I'm hungry. It's time for lunch, and I can't decide what to eat. I've been standing here in the kitchen for the last 10 minutes, waffling between the freezer, the pantry, and the refrigerator. (Soup? Nah. Lean Cuisine? Eh. Panini? Had one yesterday. Salad? The lettuce looks iffy). Back and forth, over and over, as if something new and delicious will magically pop out of the crisper drawer if I just look hard enough.

Today's culinary indecisiveness reminds me of school lunches growing up. It wasn't always good (or even edible if you considered the occasional enigma that was the disturbingly vague "Casserole Surprise") but at least the decision was made for you. Walk in, grab your tray, and get a scoop of whatever the head lunch lady felt like dishing out to you that day. You had no choice. You ate it or you went hungry. (Unless, of course, your mother loved you enough to send a packed lunch to school with you...then at least you had brand name food with which you could trade and barter).

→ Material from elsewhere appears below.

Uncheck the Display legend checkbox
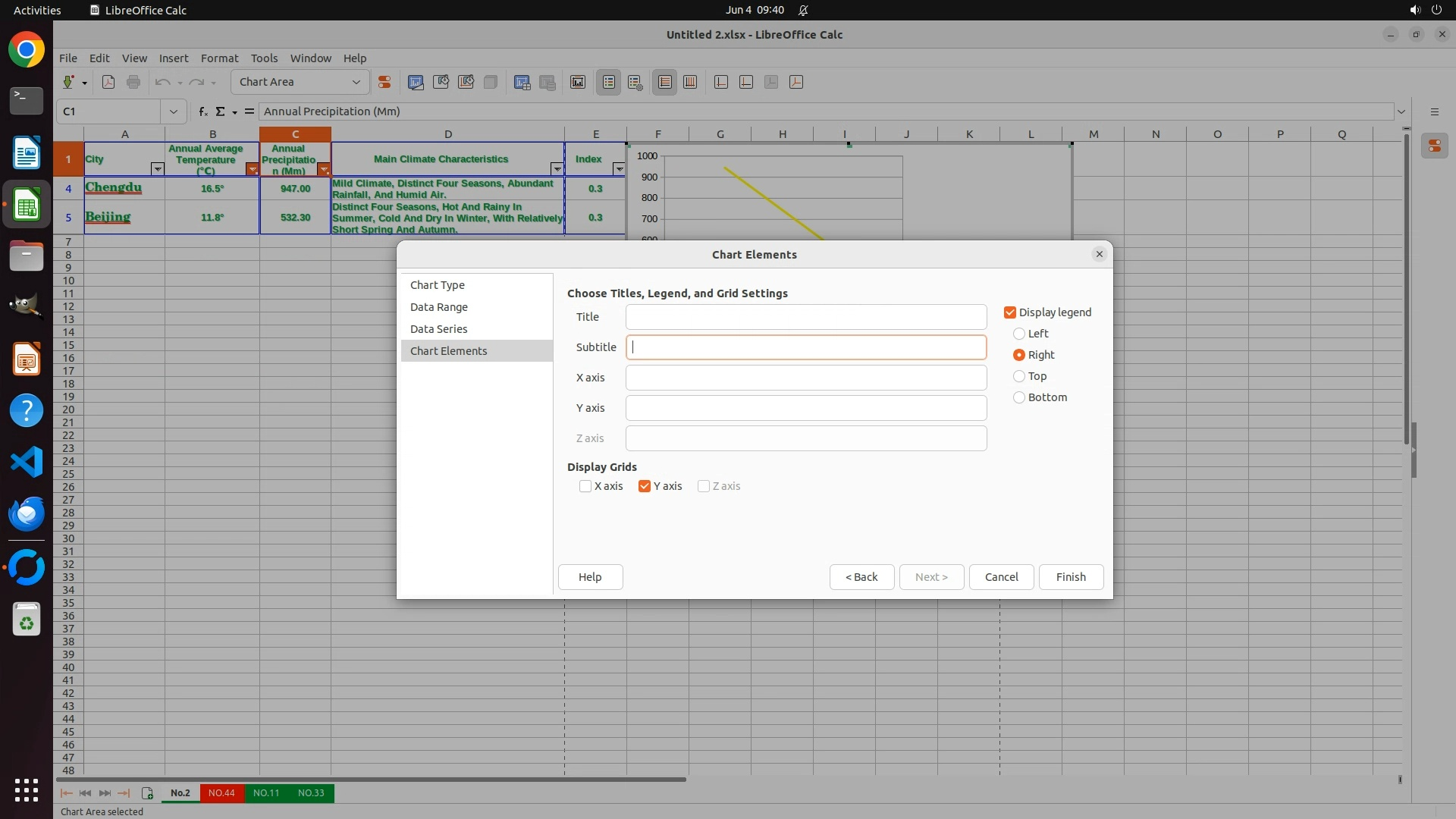The height and width of the screenshot is (819, 1456). tap(1010, 312)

Some years I was allowed to take my lunch, some years I wasn't. Mom insisted that school lunches were hot and delicious (snort!) and nutritionally balanced...unlike the chemically injected, high fat, high sodium, imitation-meat-and-cheese-on-a-cracker Lunchable that I longed to tote to school. (Back in my day, Lunchables were the Holy Grail of lunch food...the prison cigarettes of trade at May Howard Elementary, and something that my mother flat out refused to buy). My loss, because a Lunchable could get you anything. Double if it was one that included a tiny candy bar desert. (Oh Lunchables! How triumphantly you reigned over the cafeteria with the sweet seductive power of marketing and processed turkey medallions!)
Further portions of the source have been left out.